Neither Carpenter nor Hubbard was sweating the future of VLS over coffee at the Barristers Bookshop. Nearby, some law students peered at laptops and others chatted with professors, of which there are fewer at VLS this fall. In late 2012, 10 staff members took buyouts, and VLS laid off two more. Nine faculty members took subsequent buyouts in 2013.
Faculty and staff claim the losses haven't adversely affected the school's academic programs. "We've been relatively lucky," said vice dean of faculty Jackie Gardina, noting that a few of the professors who took voluntary buyouts stayed connected to the school and continue to teach on a part-time basis. In other instances, the school has cut the number of sections for a given course but managed to keep various class offerings on the books.
There were no complaints from the students gathered at a picnic table under bluebird skies — about either the quality or the price of the education they're getting at VLS.
"I know how much debt I'm getting myself into," said third-year student Jeremy Walker, who is paying $46,110 to go to VLS this year, the same as last year. "You sort of resign yourself to the debt," agreed his classmate Stetser.
They pointed to VLS law clinics, where students get hands-on experience working on real-world legal cases, as a major advantage. Theirs isn't the purely theoretical law education for which many law schools have been criticized in recent years, they said. Students at Ruley's Environmental and Natural Resources Law Clinic are managing a docket of roughly a dozen active cases.
They helped the city of Portland, Me., draft an ordinance to prohibit the shipment of Canadian tar sands through their port — and stand at the ready to help the city defend a likely lawsuit against the ban. They advised Vermont legislators on the hotly debated GMO labeling law and are assisting the state in its defense of that legislation.

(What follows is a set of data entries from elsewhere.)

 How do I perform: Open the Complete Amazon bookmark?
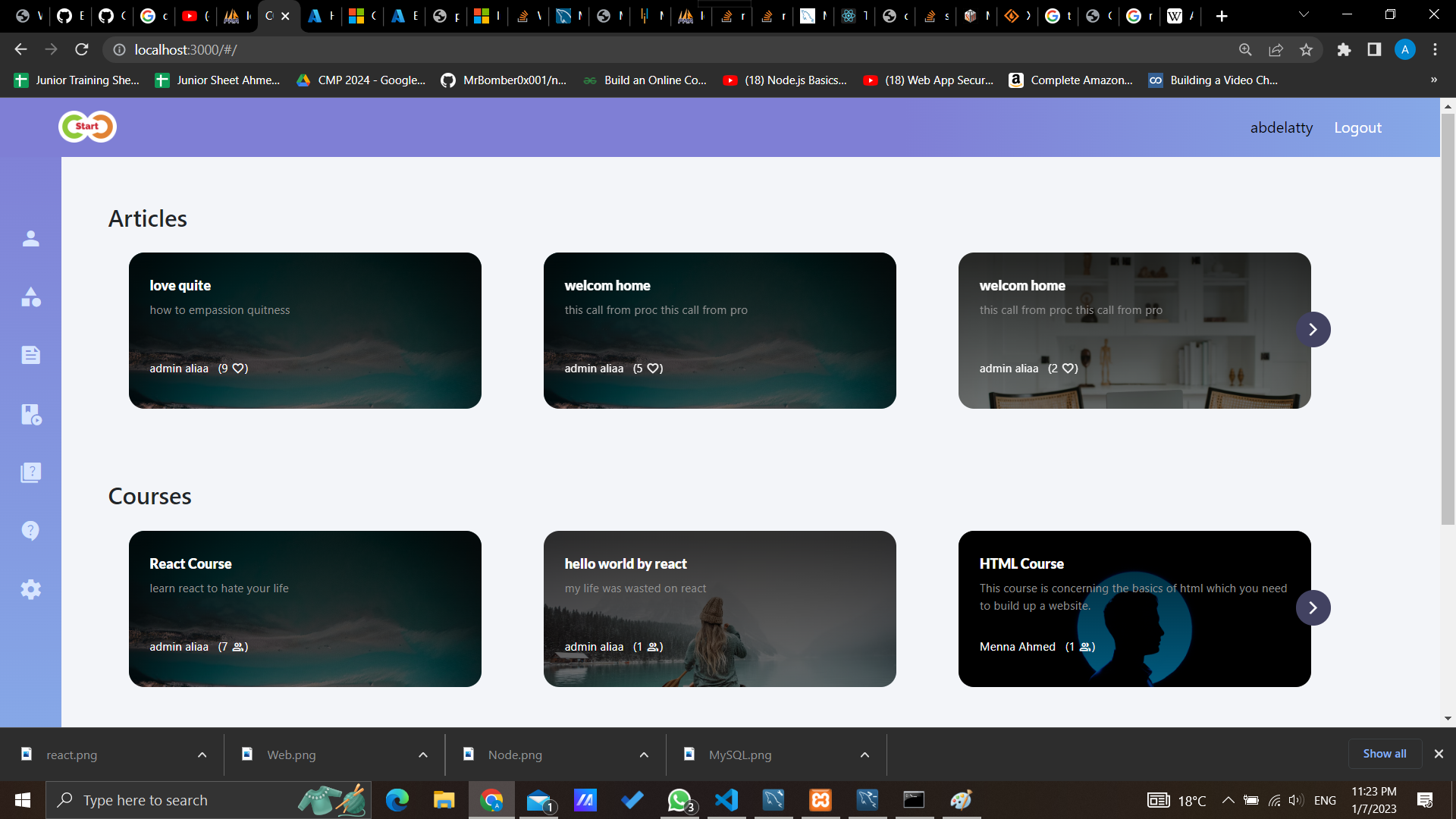[1071, 80]
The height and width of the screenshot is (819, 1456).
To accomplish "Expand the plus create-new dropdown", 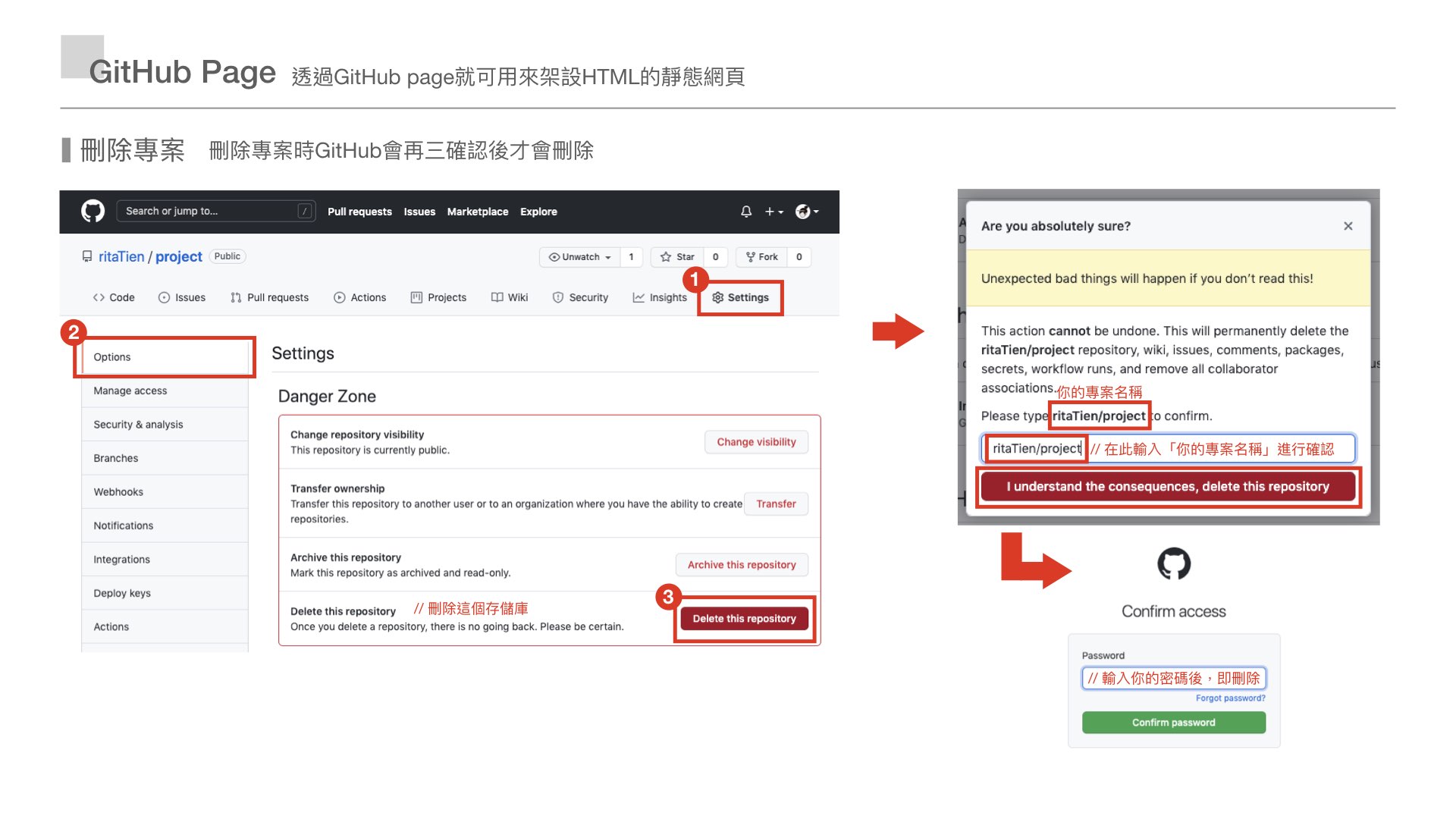I will click(x=773, y=212).
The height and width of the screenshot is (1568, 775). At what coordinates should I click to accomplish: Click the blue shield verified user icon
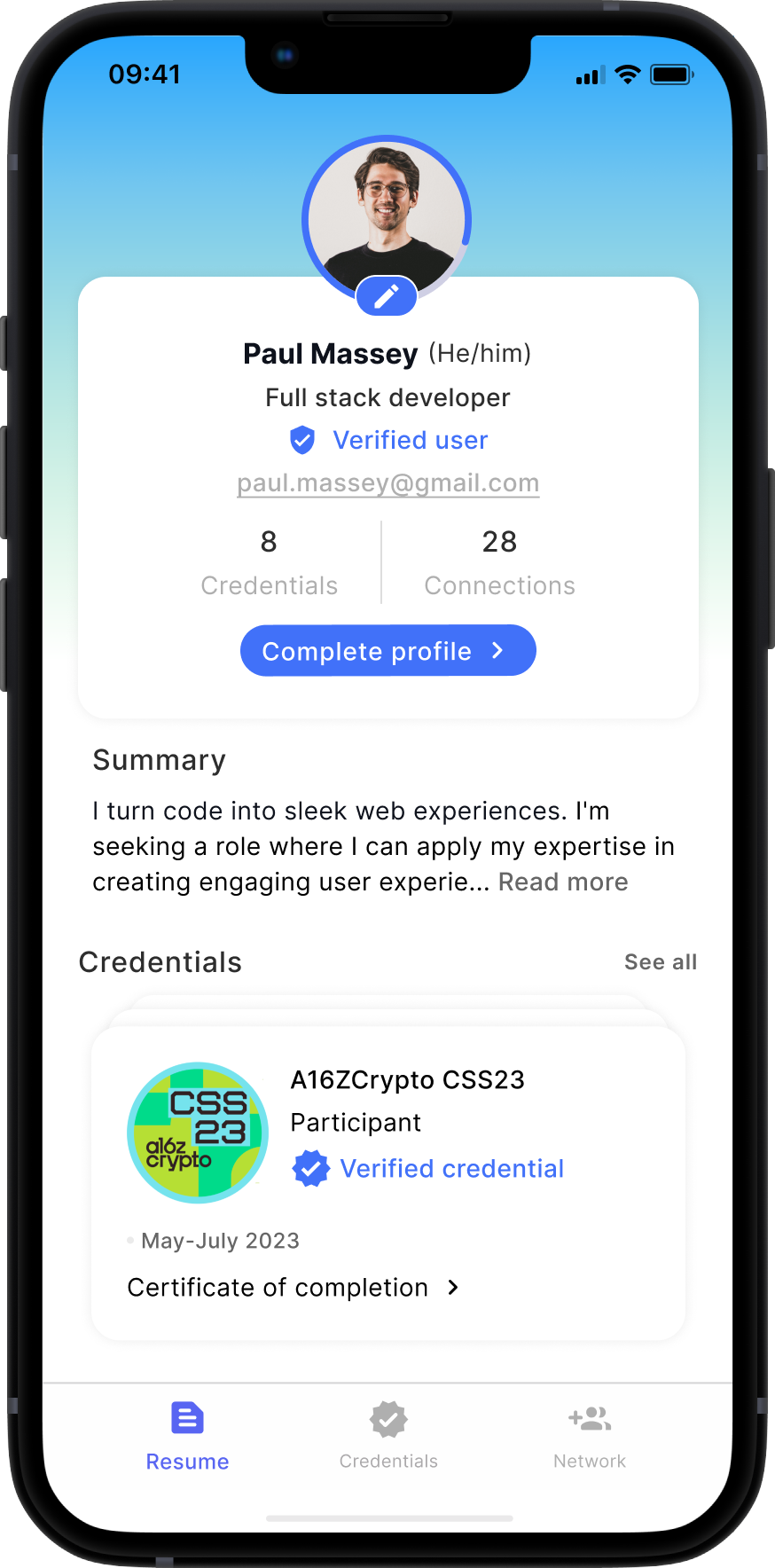tap(302, 440)
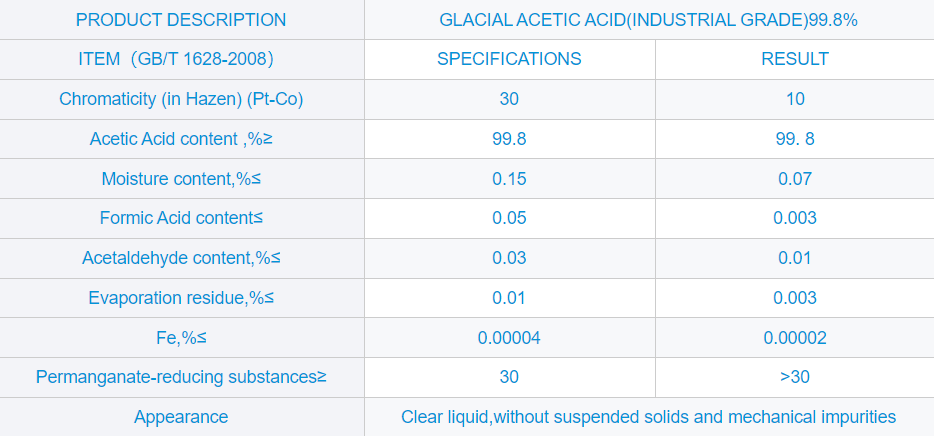Click the Acetic Acid content row label
This screenshot has width=934, height=436.
181,139
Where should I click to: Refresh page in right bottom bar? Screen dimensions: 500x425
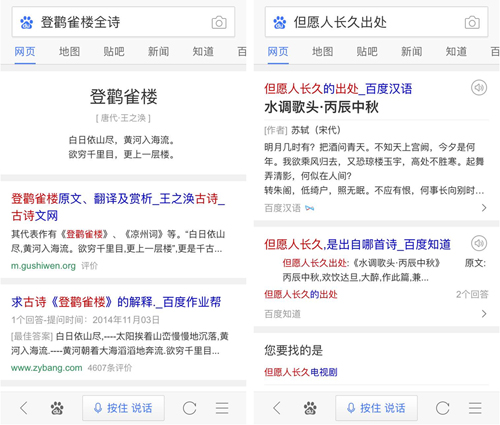point(442,408)
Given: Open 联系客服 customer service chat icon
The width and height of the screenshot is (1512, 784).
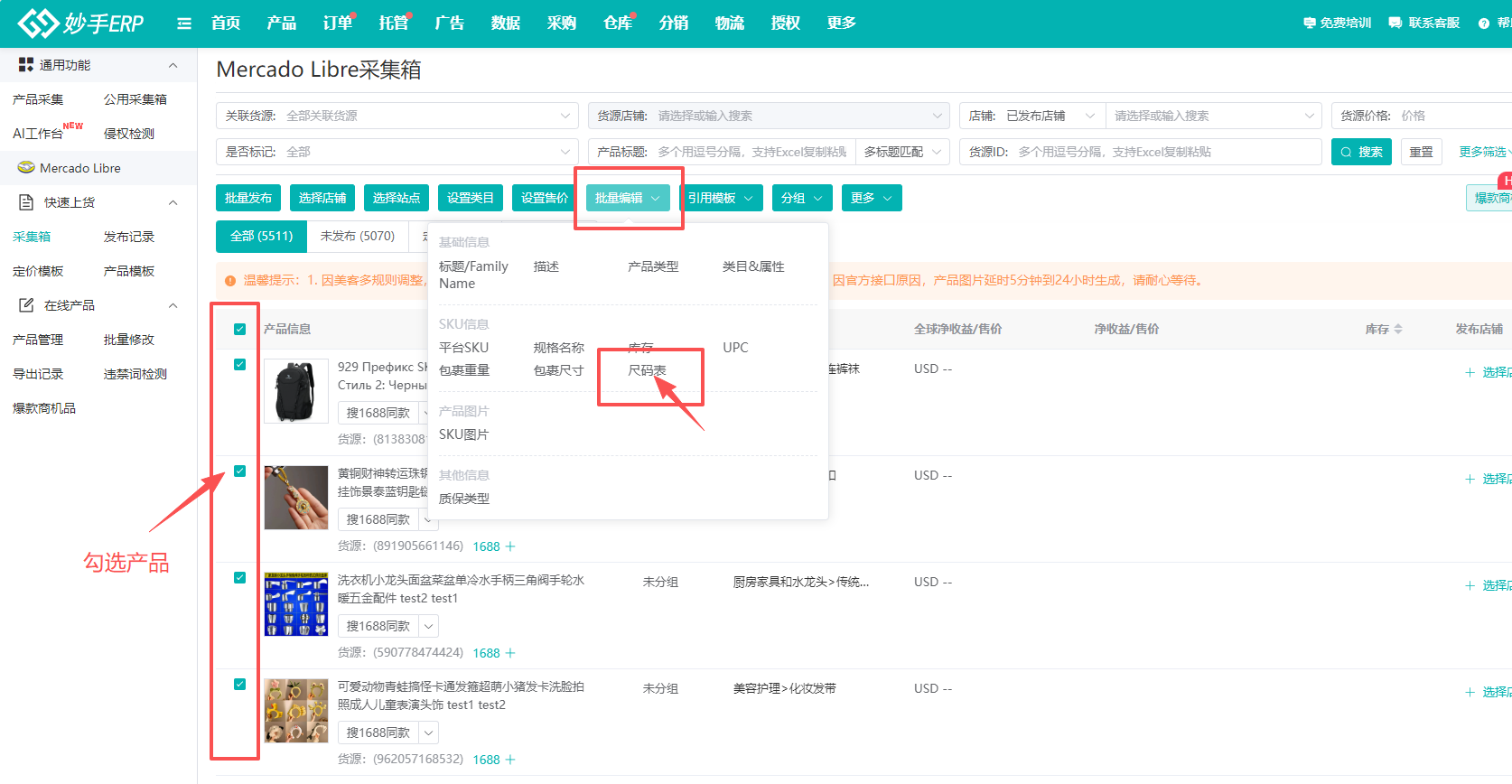Looking at the screenshot, I should pos(1395,23).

Nearby, at the South Royalton Legal Clinic, students help local Vermonters at or near the poverty line with matters such as bankruptcy cases, unemployment compensation, family and probate court proceedings, and legal services for veterans.
VLS students talked up the feel-good stuff, too. Unlike many law schools, they said, VLS isn't overly competitive. Students share notes, and grab beers at the Worthy Burger after class.
And it sure doesn't seem like they view the rural setting as a negative.
Nearby, a student dozed in a hammock. A passerby asked about an upcoming rugby practice. Other schools had more impressive auditoriums, or a "new, modern university feel," Carpenter recalled of his law-school search. But, he pointed out, "there was no White River," referring to the winding waterway that flows through the village of South Royalton and the campus of Vermont's do-good, go-it-alone law school.
"I don't think you could study law in a more perfect place."
Correction, 9/11/14: An earlier version of this story incorrectly stated the year the law school was founded, and also gave an incorrect title for John Miller.